Pulmonary involvement in PD occurs in approximately 26% of cases, primarily manifesting as recurrent or severe respiratory infections and asthma [3,4,5,6,7]. ILD is the rarest pulmonary presentation, with only eleven reported cases globally, including five in Israel [13, 14] and one each in the USA [4], Portugal [15],China [3], Japan [16], and South Asia [17], with varying degrees of severity. Chest imaging findings are varied and may present as cystic changes, ground-glass opacities, bronchiectasis, reticulation, thickening along septal and peribronchovascular lines, emphysematous changes, and air trapping. While the exact mechanisms of ILD in PD remain elusive, it is associated with disrupted collagen recycling, cell death resembling necrosis, and heightened oxidative stress, which may lead to the gradual deterioration of lung tissue [13]. Cases primarily presenting with ILD but without dermatologic lesions are exceedingly rare in PD. This highlights the importance of considering PD in the differential diagnosis of ILD, regardless of the presence of dermatologic lesions. This also emphasizes the extensive clinical spectrum of PD and the potential for misdiagnosis or underdiagnosis. Given the patient’s youth, the emergence of typical dermatological lesions warrants continued observation.

Certain PD patients exhibit mutations in the PEPD gene, located at 19q13.11. According to the Human Gene Mutation Database (July 2023), there are 61 documented PEPD mutations, including 38 missense/nonsense, 7 splice site, 10 microdeletions, 2 microduplications, and 3 large deletions. Notably, a prevalent mutation, c.605 C > T, accounts for 85% (17/20) of PD cases in Israel [14]. However, the genotype-phenotype relationship remains unclear. Rossignol et al. indicate that biallelic missense variant carriers tend to develop ulcers less frequently and later than those with loss-of-function variants [6]. In our case, a child with a homozygous mutation inherited from both parents suggests an ancestral link, despite no reported consanguinity. Additionally, a novel splice site mutation, c.741–13 C > A, disrupts pre-mRNA splicing, resulting in two abnormal transcripts: r.741-1_741-11ins and r.741-1_741-51ins, as confirmed by a minigene assay, thus establishing its pathogenicity. This discovery expands the spectrum of known PEPD gene mutations.
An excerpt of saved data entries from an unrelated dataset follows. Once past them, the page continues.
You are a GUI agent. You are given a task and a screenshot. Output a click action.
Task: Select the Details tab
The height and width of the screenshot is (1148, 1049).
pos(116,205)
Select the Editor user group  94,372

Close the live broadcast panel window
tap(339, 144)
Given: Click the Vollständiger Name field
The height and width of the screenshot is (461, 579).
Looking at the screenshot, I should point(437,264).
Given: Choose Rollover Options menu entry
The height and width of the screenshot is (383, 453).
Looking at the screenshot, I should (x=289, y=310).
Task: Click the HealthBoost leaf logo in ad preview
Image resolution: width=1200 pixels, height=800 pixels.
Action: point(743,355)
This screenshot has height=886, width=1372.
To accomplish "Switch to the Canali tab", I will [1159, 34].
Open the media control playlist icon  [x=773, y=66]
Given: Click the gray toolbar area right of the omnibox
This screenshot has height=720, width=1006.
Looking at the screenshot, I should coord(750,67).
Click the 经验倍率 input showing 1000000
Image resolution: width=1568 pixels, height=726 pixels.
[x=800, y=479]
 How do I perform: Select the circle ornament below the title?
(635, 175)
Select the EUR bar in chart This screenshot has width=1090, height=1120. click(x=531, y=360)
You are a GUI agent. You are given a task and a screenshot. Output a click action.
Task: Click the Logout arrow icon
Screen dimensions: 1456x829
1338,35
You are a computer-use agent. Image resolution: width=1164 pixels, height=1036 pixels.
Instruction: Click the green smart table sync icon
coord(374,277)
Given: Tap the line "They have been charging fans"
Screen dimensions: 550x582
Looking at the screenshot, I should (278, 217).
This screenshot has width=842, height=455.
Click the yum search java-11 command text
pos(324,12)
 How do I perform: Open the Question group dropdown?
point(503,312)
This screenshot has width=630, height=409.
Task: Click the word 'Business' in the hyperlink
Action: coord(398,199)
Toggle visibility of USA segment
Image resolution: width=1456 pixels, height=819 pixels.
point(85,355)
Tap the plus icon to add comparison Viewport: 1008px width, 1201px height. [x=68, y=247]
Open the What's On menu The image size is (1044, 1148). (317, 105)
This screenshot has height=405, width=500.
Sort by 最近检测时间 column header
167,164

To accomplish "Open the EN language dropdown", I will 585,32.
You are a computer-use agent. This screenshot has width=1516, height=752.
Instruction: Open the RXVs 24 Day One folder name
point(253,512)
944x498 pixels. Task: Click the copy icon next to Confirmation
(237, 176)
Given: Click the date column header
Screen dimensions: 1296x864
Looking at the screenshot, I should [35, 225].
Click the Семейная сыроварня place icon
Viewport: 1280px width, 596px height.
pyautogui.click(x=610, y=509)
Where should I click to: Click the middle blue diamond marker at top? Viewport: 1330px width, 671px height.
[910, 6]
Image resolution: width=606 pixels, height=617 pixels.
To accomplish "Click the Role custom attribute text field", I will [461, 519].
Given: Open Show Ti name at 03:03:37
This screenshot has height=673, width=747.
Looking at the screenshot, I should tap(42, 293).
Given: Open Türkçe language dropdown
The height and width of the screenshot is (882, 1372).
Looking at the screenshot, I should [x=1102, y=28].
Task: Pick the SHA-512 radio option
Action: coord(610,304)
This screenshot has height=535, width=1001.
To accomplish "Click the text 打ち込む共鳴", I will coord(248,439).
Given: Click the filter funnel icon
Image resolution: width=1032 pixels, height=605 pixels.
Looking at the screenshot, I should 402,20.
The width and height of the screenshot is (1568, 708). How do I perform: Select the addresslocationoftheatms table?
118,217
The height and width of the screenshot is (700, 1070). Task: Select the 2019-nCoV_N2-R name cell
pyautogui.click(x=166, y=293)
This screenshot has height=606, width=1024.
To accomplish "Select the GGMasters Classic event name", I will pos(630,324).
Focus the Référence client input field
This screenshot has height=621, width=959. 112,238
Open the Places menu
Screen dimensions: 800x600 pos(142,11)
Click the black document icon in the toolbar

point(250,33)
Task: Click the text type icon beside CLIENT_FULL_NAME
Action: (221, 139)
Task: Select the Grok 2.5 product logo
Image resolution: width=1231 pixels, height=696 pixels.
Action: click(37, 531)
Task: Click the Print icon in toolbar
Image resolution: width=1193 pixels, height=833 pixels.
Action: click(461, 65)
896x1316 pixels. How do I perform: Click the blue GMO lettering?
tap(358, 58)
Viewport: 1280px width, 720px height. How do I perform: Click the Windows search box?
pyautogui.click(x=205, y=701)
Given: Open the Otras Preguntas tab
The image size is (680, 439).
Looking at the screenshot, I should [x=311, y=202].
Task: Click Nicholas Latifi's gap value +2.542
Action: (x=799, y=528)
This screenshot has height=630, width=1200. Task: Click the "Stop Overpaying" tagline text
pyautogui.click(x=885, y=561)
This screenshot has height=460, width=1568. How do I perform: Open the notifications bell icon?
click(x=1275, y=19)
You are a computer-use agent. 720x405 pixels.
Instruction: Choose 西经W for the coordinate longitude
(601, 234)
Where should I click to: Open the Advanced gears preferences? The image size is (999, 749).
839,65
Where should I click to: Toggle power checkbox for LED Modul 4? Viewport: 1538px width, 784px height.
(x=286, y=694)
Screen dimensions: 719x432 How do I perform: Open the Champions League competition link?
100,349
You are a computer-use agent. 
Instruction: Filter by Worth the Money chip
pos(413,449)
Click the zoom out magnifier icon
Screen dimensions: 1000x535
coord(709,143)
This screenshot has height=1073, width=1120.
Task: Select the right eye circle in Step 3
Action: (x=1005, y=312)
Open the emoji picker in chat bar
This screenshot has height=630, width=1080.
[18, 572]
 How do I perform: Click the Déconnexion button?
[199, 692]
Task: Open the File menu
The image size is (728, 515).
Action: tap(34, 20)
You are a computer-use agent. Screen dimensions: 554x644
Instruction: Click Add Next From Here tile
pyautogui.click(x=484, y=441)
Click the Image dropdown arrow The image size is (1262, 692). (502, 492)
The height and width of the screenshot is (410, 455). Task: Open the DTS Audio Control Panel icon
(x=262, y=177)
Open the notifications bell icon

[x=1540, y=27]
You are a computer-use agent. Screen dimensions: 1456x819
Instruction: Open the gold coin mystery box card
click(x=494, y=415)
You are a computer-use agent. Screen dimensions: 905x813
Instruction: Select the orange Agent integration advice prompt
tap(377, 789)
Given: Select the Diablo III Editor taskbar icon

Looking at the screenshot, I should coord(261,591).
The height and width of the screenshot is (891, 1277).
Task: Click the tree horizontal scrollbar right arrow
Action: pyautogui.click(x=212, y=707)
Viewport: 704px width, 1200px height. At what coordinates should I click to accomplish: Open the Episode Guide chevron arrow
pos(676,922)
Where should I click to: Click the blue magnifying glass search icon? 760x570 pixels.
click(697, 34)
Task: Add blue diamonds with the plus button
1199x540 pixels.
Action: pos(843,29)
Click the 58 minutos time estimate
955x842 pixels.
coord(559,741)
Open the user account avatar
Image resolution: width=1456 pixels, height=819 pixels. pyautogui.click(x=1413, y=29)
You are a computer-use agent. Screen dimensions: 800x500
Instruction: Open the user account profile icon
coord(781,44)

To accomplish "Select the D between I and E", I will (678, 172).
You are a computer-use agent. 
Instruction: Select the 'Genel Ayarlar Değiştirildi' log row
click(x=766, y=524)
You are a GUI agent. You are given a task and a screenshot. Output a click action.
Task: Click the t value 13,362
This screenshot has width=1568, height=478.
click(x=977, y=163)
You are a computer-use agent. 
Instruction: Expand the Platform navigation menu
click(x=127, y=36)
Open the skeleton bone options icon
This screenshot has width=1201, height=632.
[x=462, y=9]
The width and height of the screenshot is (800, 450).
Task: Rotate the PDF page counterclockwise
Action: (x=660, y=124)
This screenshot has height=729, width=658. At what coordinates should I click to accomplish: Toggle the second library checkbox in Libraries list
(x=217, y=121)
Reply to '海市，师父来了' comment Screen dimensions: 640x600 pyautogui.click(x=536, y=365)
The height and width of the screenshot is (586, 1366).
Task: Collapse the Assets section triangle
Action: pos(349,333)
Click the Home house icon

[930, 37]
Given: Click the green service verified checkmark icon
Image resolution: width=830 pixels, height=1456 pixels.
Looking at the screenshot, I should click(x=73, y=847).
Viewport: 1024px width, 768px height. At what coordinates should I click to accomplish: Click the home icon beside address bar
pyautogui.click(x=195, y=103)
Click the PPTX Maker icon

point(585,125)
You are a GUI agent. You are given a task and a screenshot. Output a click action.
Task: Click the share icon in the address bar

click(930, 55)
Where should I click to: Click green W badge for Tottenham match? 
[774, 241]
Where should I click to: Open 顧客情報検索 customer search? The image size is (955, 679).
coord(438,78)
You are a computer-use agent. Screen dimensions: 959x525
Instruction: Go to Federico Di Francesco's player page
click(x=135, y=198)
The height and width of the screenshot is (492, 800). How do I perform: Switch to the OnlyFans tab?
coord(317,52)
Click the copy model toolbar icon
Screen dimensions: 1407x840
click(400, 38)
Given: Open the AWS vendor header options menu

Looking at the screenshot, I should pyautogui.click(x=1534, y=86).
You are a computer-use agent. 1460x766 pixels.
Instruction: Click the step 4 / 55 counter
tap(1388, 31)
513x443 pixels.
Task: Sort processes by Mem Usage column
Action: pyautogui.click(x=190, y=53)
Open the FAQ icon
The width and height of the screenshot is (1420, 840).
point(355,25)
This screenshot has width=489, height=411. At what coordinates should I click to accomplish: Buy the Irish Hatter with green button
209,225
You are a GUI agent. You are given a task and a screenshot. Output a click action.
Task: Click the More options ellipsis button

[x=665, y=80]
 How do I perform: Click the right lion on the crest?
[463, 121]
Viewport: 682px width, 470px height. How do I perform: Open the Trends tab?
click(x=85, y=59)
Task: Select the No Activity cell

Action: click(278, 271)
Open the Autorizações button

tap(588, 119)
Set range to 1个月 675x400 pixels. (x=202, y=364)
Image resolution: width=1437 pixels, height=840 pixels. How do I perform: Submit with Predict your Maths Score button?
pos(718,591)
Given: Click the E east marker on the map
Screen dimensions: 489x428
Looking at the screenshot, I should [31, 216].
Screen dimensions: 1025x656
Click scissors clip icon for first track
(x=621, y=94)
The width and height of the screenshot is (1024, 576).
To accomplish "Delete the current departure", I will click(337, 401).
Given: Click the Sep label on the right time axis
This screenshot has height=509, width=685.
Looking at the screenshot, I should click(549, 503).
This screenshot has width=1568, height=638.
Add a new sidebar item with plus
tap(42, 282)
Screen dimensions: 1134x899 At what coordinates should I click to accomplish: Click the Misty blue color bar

The treatment of PD remains symptomatic, with no recommended or curative regimen. For managing cutaneous ulcers, topical and systemic treatments only provide partial temporary benefit. For autoimmunity, rituximab has shown promising efficacy [18]. Efforts to replace prolidase activity, including blood transfusions, gene therapy, and enzyme replacement, have shown limited efficacy [12]. The efficacy of hematopoietic stem cell transplantation remains controversial [19, 20]. Hyperimmunoglobulinemia E is common in PD due to the binding of gamma globulins to the prolidase substrate in serum and as a result of repeated infections and immunological dysregulation [2]. The efficacy of corticosteroids on cutaneous lesions is likely mediated by inhibiting the infiltration of polymorphonuclear leukocytes and the generation of superoxide by neutrophils [21]. However, the role of corticosteroids in patients with ILD remains unassessed. A long-term follow-up study by Cottin et al. indicated that while fibrosis may have become less pronounced over time, emphysema and cystic changes continued to progress, ultimately leading to chronic respiratory insufficiency [15]. Interestingly, our patient’s response to corticosteroid therapy diverged from Cottin et al.‘s findings. After 5 months of treatment, our patient demonstrated significant improvement in exercise capacity and a gradual decline in KL-6 levels, which was consistent with radiological recovery. Additionally, the notable reduction in respiratory infections at the 1-year follow-up indicates a satisfactory therapeutic outcome.